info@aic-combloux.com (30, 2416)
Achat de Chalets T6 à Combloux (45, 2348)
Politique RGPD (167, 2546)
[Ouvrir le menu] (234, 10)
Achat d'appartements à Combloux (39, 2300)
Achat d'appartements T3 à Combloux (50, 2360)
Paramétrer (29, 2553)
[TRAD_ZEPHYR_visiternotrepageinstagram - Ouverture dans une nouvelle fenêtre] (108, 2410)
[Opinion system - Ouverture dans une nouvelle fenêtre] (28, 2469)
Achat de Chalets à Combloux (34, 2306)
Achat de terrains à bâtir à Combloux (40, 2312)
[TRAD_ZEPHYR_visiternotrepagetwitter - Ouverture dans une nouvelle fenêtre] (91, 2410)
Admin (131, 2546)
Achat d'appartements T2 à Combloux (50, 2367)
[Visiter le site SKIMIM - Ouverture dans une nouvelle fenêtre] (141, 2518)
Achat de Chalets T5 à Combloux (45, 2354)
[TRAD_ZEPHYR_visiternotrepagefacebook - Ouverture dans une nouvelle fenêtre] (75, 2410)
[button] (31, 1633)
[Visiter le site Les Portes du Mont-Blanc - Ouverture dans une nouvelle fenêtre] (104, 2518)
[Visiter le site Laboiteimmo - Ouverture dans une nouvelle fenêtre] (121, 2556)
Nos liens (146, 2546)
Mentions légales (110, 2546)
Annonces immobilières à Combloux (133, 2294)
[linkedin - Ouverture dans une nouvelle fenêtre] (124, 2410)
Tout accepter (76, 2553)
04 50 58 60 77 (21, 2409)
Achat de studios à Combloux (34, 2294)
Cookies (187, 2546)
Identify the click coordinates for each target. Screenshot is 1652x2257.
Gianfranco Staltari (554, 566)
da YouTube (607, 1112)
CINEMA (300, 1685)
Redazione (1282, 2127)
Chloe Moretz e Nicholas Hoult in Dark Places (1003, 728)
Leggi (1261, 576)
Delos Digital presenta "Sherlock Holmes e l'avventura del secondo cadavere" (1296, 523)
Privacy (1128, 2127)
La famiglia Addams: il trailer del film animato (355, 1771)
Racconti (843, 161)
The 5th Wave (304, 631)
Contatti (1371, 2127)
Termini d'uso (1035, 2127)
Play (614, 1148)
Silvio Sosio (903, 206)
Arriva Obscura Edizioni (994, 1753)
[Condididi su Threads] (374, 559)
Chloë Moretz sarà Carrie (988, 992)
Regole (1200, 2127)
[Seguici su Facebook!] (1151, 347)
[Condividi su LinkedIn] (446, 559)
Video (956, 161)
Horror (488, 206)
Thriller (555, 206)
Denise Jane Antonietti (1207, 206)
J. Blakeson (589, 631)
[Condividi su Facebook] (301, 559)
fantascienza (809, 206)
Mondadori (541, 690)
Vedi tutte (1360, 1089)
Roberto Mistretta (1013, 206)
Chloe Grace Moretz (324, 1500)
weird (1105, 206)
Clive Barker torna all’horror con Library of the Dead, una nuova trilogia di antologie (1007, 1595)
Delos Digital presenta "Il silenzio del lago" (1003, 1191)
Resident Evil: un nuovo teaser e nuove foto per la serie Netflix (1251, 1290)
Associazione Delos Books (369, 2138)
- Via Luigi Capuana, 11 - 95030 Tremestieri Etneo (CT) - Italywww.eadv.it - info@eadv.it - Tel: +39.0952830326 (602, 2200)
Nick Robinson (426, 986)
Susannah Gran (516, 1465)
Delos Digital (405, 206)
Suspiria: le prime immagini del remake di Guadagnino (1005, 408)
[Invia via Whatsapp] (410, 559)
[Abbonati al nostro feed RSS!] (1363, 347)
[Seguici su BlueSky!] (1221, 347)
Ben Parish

········

**Exercise details:** Would you copy, unchanged, the stretch of the records above that begins at the line containing "Tout accepter (76, 2553)" and ends at the line containing "Associazione Delos Books (369, 2138)", and only that?

**Response:**
Tout accepter (76, 2553)
04 50 58 60 77 (21, 2409)
Achat de studios à Combloux (34, 2294)
Cookies (187, 2546)
Identify the click coordinates for each target. Screenshot is 1652x2257.
Gianfranco Staltari (554, 566)
da YouTube (607, 1112)
CINEMA (300, 1685)
Redazione (1282, 2127)
Chloe Moretz e Nicholas Hoult in Dark Places (1003, 728)
Leggi (1261, 576)
Delos Digital presenta "Sherlock Holmes e l'avventura del secondo cadavere" (1296, 523)
Privacy (1128, 2127)
La famiglia Addams: il trailer del film animato (355, 1771)
Racconti (843, 161)
The 5th Wave (304, 631)
Contatti (1371, 2127)
Termini d'uso (1035, 2127)
Play (614, 1148)
Silvio Sosio (903, 206)
Arriva Obscura Edizioni (994, 1753)
[Condididi su Threads] (374, 559)
Chloë Moretz sarà Carrie (988, 992)
Regole (1200, 2127)
[Seguici su Facebook!] (1151, 347)
[Condividi su LinkedIn] (446, 559)
Video (956, 161)
Horror (488, 206)
Thriller (555, 206)
Denise Jane Antonietti (1207, 206)
J. Blakeson (589, 631)
[Condividi su Facebook] (301, 559)
fantascienza (809, 206)
Mondadori (541, 690)
Vedi tutte (1360, 1089)
Roberto Mistretta (1013, 206)
Chloe Grace Moretz (324, 1500)
weird (1105, 206)
Clive Barker torna all’horror con Library of the Dead, una nuova trilogia di antologie (1007, 1595)
Delos Digital presenta "Il silenzio del lago" (1003, 1191)
Resident Evil: un nuovo teaser e nuove foto per la serie Netflix (1251, 1290)
Associazione Delos Books (369, 2138)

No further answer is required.